> _Page_
# What can you do when someone tries to steal your dog?



## dolf (Jan 22, 2015)

Hi! I'm sorry for my bad English. Hope you understand. I didn't know where to post this thread. Sorry that it's not on the right place. 
Yesterday evening I was out with my two dogs - male working line(dark sable) 7 years old and female rescued 3 months ago young female. And I'm 18 years old.
The two were playing off leash near a car parking in the park where we usually go. It was almost dark so I needed to be near the car park where there is some lighting. I noticed a car on the parking in which were staying two men. They were going in and out of the car 3-4 times. My male ignores strangers, but my female loves all people. They must have noticed that she's friendly to everyone, who wants to pet her if they were been watching us for some days/weeks.
When they went out of their car for the 3rd or 4th time, they whistled to my female which was sniffing something near their car. I thought they wanted they just wanted to pet her but they grabed her and tried to put her into the car's back seat. I immediately shouted what are the doing and they didn't respond. As my boy heard me shouting at them he suddenly rushed at them, jumped and the one of those men was thrown down and bit by him on the arm. My girl got free and ran towards me. I called my boy, whit whom we trained protection a little bit with a trainer after dealing with his aggression issue last year. They got into the car and got away. I remember the car number, but I'm not sure of it, because it was difficult to see it clearly in the dark.
They didn't look like local gypsies, they looked like refugees... So what can I do, how to prove that they tried to steal my dog. There weren't any people...and my male bit the one guy.


----------



## Debanneball (Aug 28, 2014)

Hello Dolf, sorry this happened, but very glad your boy took charge. Where are you located? Can you not contact the local police and let them know 'dog nappers' tried to take one of your dogs, maybe this would save someone elses dog. Good luck


----------



## llombardo (Dec 11, 2011)

I'm glad everyone is ok too. I would see about contacting the authorities. I also would not go back to that area for a while, especially in the dark. They could be very mad they got bit and have a weapon on them next time to hurt and/or kill the dogs and you. They can even put poison down if they are crazy enough. I wouldn't put much past them at this point. Stay safe!!

> _Provided data_
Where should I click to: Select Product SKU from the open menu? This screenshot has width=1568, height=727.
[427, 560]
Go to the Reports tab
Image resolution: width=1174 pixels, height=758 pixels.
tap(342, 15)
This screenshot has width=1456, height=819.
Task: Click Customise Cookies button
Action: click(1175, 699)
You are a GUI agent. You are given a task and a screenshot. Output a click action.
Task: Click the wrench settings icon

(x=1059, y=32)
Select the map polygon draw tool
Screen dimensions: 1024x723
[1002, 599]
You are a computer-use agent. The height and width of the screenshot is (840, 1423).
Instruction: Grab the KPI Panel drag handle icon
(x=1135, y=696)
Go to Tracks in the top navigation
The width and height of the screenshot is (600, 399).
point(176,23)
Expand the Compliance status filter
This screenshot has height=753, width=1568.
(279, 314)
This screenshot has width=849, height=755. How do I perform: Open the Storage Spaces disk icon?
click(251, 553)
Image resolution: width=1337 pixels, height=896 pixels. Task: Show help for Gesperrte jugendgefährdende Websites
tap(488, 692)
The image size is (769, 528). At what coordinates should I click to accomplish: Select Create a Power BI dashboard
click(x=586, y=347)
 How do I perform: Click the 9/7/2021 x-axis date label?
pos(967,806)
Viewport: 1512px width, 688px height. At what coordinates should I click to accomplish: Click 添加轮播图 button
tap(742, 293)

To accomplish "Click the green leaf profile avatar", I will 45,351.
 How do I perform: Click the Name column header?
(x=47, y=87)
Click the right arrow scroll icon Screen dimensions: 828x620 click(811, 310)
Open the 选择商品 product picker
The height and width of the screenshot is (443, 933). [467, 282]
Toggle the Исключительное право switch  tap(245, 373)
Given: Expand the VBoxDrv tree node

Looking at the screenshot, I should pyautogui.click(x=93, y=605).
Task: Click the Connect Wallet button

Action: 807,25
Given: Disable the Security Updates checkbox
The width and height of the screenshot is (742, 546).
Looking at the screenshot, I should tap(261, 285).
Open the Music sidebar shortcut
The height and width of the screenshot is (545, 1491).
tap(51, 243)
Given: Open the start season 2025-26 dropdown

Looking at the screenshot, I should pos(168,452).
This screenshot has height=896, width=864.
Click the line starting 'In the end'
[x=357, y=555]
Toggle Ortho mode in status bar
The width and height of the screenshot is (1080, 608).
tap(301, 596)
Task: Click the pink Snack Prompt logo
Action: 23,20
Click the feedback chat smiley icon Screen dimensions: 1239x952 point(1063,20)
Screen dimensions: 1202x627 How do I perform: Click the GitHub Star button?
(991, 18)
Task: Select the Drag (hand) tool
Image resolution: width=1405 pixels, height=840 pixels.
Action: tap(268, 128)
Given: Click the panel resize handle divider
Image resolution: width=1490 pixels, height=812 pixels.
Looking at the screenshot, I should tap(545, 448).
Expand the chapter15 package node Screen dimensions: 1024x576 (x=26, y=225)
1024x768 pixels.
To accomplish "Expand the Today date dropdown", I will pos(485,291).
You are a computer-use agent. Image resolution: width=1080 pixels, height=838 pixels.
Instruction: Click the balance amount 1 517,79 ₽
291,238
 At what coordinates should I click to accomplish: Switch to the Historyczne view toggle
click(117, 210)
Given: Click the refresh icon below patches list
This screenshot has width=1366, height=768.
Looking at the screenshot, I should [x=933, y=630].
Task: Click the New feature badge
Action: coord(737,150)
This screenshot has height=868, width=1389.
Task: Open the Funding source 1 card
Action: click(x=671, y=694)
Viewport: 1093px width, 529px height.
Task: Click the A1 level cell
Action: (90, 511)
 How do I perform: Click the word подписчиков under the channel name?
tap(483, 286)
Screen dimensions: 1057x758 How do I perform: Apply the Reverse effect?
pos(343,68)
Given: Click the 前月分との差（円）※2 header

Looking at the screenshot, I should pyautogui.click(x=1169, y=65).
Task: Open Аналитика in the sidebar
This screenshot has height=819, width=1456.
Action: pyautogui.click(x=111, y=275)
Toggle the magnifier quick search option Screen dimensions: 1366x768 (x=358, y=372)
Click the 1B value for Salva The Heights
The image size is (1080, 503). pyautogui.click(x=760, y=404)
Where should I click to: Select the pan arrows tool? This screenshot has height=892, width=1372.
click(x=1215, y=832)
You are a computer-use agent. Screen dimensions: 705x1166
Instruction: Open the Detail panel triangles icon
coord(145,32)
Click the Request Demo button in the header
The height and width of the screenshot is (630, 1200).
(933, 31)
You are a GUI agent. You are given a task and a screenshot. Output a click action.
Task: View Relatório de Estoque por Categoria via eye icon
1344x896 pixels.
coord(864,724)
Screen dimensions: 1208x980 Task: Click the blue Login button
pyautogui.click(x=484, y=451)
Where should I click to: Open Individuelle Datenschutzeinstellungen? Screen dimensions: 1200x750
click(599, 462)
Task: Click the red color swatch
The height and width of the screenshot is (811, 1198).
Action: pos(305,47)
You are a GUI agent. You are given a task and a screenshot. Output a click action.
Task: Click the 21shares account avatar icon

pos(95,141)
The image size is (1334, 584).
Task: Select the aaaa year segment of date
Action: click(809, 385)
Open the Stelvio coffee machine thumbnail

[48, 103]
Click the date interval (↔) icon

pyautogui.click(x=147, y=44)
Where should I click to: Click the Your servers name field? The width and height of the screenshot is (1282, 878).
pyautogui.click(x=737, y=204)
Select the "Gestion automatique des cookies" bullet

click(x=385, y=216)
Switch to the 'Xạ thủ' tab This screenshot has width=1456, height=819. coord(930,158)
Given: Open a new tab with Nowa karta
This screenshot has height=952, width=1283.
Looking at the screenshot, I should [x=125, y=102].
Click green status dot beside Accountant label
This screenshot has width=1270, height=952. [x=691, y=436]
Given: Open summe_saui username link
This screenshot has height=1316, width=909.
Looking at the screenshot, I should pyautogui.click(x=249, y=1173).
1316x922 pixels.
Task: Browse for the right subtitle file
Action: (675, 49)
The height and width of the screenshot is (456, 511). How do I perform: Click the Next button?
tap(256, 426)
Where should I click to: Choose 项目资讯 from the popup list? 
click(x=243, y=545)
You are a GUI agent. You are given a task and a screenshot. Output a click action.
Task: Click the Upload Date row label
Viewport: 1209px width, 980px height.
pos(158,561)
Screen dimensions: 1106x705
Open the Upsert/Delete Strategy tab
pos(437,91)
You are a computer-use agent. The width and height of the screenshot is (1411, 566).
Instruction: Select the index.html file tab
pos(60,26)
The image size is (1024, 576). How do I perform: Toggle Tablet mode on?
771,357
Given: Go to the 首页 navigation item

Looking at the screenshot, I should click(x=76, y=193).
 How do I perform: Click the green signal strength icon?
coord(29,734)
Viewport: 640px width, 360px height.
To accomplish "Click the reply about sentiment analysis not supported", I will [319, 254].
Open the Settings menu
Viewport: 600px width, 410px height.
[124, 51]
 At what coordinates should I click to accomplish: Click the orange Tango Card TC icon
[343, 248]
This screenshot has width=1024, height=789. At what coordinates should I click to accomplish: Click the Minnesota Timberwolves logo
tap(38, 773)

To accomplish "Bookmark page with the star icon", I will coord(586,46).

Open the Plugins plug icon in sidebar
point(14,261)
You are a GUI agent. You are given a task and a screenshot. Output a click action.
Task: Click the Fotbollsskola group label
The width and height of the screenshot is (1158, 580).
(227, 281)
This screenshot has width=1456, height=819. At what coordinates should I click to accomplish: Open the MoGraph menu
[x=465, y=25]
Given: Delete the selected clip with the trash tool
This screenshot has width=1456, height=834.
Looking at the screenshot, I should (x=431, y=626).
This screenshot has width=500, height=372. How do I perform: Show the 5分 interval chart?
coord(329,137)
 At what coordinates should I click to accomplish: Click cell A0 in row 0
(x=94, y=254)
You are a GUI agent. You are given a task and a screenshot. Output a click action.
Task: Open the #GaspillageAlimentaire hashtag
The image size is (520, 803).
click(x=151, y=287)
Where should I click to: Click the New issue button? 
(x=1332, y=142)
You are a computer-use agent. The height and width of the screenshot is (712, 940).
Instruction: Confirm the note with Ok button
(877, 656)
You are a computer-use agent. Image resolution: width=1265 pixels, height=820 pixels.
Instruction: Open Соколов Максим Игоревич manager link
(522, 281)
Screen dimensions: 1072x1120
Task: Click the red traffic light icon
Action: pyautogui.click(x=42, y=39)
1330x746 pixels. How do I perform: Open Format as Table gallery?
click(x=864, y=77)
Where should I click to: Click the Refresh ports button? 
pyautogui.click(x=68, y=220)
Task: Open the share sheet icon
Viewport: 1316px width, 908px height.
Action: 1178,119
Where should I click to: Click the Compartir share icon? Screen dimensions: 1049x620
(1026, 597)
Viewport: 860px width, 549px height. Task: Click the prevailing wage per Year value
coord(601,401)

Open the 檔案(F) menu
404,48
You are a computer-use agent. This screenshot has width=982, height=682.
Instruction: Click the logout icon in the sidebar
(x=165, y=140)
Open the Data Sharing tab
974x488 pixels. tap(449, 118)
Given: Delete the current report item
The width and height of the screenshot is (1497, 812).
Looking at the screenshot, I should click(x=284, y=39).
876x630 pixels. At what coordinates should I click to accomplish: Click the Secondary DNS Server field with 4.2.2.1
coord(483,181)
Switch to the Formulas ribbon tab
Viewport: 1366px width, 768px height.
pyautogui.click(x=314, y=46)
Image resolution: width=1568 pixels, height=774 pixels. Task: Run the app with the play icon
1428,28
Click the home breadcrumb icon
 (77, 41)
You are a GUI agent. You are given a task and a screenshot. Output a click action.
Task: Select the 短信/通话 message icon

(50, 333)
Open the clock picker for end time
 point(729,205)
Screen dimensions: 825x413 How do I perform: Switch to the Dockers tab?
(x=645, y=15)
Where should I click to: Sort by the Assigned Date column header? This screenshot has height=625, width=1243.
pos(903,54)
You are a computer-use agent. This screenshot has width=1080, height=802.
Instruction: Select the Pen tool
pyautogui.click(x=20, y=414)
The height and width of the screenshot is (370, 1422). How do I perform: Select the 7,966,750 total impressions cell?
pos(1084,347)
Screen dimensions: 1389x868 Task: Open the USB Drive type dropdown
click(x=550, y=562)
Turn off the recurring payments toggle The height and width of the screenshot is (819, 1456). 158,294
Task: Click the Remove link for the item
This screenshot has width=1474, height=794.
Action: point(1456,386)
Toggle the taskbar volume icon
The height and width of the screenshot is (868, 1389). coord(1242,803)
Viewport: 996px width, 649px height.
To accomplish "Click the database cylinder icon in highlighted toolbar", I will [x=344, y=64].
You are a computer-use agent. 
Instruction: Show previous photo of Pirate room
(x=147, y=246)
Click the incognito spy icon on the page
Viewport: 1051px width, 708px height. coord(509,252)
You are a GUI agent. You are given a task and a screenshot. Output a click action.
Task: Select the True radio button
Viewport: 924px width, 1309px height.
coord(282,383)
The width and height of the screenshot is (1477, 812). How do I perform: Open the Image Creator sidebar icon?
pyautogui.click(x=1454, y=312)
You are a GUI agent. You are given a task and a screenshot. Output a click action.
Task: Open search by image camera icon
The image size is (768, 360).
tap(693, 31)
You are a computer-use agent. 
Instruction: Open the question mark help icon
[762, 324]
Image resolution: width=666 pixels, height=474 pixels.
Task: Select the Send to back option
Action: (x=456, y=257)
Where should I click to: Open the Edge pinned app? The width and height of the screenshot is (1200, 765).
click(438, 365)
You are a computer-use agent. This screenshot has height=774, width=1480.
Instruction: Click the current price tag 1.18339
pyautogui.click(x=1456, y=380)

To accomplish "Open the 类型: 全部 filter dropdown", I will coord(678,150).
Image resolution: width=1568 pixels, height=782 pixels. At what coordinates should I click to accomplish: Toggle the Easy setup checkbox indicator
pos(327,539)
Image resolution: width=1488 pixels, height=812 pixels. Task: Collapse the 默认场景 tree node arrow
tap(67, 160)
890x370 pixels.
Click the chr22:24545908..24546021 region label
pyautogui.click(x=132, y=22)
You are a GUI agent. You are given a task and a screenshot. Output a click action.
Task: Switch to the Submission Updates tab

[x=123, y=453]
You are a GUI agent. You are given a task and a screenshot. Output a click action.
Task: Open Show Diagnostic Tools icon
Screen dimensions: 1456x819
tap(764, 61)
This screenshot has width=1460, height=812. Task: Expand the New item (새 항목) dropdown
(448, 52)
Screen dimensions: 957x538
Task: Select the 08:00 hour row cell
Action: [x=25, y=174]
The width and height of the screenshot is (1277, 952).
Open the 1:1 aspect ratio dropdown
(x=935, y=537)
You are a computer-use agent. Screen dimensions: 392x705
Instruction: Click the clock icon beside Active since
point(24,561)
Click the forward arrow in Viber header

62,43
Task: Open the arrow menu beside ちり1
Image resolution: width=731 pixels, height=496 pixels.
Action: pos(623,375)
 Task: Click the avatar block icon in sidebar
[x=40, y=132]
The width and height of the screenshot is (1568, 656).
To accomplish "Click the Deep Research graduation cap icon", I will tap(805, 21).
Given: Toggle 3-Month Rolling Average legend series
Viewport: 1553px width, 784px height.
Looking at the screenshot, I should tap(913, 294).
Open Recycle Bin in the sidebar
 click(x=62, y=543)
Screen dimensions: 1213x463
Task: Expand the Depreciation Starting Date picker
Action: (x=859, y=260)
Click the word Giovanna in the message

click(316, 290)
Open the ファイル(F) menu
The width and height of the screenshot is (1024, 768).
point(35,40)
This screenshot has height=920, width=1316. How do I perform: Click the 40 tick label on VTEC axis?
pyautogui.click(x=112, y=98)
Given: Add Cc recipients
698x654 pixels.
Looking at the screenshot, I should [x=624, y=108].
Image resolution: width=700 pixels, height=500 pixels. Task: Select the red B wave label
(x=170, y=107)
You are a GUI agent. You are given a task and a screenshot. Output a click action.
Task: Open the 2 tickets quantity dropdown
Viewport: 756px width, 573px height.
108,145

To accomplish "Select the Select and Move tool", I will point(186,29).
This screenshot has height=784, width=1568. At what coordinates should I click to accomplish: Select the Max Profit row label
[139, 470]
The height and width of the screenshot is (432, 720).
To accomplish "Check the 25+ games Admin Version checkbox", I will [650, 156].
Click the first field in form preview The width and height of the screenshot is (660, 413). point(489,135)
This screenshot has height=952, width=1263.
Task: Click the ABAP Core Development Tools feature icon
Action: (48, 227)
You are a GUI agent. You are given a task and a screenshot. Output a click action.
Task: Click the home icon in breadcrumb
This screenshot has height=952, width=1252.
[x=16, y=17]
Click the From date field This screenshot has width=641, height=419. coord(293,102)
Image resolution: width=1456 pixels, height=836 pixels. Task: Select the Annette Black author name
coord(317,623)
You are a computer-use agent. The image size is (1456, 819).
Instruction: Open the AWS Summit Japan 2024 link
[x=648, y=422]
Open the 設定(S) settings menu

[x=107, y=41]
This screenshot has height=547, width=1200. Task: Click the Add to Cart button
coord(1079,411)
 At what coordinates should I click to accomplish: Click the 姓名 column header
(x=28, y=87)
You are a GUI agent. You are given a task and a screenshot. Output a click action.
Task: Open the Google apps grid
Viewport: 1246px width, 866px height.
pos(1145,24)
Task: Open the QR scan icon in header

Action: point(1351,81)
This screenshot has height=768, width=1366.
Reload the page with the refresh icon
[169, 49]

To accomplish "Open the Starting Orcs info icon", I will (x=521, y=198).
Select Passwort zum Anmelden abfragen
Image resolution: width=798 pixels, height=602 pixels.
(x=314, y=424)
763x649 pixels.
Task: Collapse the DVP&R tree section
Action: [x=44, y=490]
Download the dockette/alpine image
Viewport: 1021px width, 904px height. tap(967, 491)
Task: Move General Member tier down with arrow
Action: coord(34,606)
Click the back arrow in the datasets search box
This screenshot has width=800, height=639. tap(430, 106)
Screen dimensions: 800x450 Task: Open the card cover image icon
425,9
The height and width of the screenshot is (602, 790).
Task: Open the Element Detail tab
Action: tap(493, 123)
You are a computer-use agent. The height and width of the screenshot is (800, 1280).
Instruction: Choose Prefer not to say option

> _Set exercise_
Could you carry on the forum thread about two men trying to steal a dog in a park, picking up right after its last post?

> _Result of this task_
----------



## Shade (Feb 20, 2012)

Report it to the police and be careful for sure


----------



## Jenny720 (Nov 21, 2014)

Wow and they saw you standing there. I'm glad everyone is okay. I agree is a good idea to call the police and give them a description of then men and and vehicle. These guys are up to no good it's possible, a call can prevent a future crime.


----------



## CrystalV (Dec 28, 2015)

I love the way your male dog went and protected his friend! Good for him, well done! Hope that guy he bit hurts and will have some scars to remind him of what he tried to do!!!


----------



## dolf (Jan 22, 2015)

I talked with my father's friend, who works in the police. He told me that dog napping is some kind of 'business' in our region. I have heard before of stealing baby dogs or little dogs left outside in their yards. But as you say, I was there and nevertheless those guys tried to steal my dog. I'm 1,70cm tall and 55kg, so they must have underestimeted me and my male working line killing machine 
When the dog nappers can't sell a dog, they would want ransom from the owners who have posted on the Internet that their dog is stolen or lost. The police officer also told me about one of their victims - a husky, which the dog nappers kept thirsty and hungry for days till owners contacted them and got back their dog when they payed the nappers the ransom, they wanted. Owners couldn't prove that those gypsies had stolen the husky.
But I think those guys aren't local gypsies... I told the officer what's their possible car number was, etc. 
I warned the people with dogs, who I know to be careful for now when they go for a walk in this area and to keep the dogs on a leash.
My boy is trained not to eat anything which he finds on the ground and which is gaven by strangers. They can't poison him, but could kill him if they are back 'prapared'. He won't run away from people which threat him or his family. He'll attack and probably won't back down till the attackers kill him.
We used to train protection with police dogs and their trainers. He can't be scared even if there are flying bullets, which is bad, because he wouldn't be able to understand that he risks his life too much...
http://prikachi.com/images/406/7866406z.jpg


----------



## Stonevintage (Aug 26, 2014)

Hi Dolf - The part that worries me is that these strangers had come there several times to watch you and your dogs.

Because of that, I would find a new place to take the dogs. If you could get permission to use someone's field (a private property) at least until your girl grows up it would be better. 

Nice work by you and your male! Word should travel among the dog thieves that the bite happened and hopefully, you have earned a "don't mess with us" reputation.

I bet your local newspaper would be happy to print a short article in order to warn others of this problem and your father's law enforcement friend could possibly add to it.


----------



## Jenny720 (Nov 21, 2014)

dolf said:


> I talked with my father's friend, who works in the police. He told me that dog napping is some kind of 'business' in our region. I have heard before of stealing baby dogs or little dogs left outside in their yards. But as you say, I was there and nevertheless those guys tried to steal my dog. I'm 1,70cm tall and 55kg, so they must have underestimeted me and my male working line killing machine
> 
> 
> 
> ...


These villains have such bravo they seem over confident as if they had much practice. It is good you reported it. I bet the memory of your dog biting them-will always cause them a hesitation as they consider their next victim.


----------



## MythicMut (May 22, 2015)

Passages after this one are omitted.